Almost 500 arbitrarily detained in Syria last month

Rights groups report 496 cases of arbitrary detentions in Syria last month, overwhelmingly carried out by regime forces.
2 min read
05 February, 2018
Widespread use of torture has been documented in Syria's regime prisons [AFP]
The Syrian Human Rights Network has documented at least 496 cases of arbitrary detention in Syria in January, saying that the Syrian regime is responsible for around 87 percent of the arrests.  

Victims families are often unable to determine who they were arrested by and their whereabouts.

The report said that 389 of the detainees were held by the Syrian regime, including 19 children and 41 women. It also reported 42 people, including two children and six women arrested by Kurdish forces, 32 arrested by the Islamic State group, including three children, while the Sham Liberation Organisation had arrested 19 people, including two children.

The report called on the UN Security Council to implement resolutions that aimed to put a stop to enforced disappearances. 

The Human Rights Network also stressed the need to release women and children and to stop taking family members hostage to use as bargaining tools. The report emphasised that the issue of detainees must take prominent in the next round of peace talks in Geneva. 
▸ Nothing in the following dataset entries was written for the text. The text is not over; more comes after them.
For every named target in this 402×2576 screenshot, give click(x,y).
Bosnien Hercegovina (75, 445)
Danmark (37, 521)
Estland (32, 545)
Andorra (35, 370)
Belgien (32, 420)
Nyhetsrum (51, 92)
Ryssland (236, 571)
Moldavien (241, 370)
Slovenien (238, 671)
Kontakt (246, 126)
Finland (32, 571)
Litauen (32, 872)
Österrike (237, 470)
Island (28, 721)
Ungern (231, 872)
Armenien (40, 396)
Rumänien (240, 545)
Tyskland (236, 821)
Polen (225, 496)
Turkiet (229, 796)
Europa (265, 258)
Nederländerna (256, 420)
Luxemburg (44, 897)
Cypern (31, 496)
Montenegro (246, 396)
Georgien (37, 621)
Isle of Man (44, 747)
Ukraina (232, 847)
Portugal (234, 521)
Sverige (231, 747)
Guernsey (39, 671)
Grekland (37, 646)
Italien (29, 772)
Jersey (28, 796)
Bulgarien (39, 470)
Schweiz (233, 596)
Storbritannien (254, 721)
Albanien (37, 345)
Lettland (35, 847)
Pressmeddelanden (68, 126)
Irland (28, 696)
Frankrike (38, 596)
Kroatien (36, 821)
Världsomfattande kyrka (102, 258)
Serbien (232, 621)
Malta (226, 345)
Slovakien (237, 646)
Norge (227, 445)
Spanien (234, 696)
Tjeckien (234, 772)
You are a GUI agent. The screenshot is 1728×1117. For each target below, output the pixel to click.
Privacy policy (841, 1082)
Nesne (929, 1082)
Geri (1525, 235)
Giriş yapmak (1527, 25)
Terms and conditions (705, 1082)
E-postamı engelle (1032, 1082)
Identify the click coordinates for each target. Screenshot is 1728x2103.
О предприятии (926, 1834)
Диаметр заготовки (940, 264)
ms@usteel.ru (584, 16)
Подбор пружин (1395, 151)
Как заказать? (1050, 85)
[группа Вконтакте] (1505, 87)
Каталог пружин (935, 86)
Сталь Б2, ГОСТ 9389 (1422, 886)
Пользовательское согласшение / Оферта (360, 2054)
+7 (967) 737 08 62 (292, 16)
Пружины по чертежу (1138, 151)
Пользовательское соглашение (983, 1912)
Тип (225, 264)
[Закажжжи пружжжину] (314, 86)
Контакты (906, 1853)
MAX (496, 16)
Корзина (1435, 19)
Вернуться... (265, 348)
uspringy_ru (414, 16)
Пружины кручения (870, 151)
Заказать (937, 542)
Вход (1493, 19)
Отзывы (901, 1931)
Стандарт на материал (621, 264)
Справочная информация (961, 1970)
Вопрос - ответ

Even before the crisis began in 2011, Syrian authorities followed a policy of forcibly disappearing people for peaceful political opposition, critical reporting, and human rights activism. The use of enforced disappearances dramatically escalated since the uprising.

According to the Syrian Network for Human Rights (SNHR), 75,000 people have been subjected to enforced disappearance by the Syrian regime since 2011.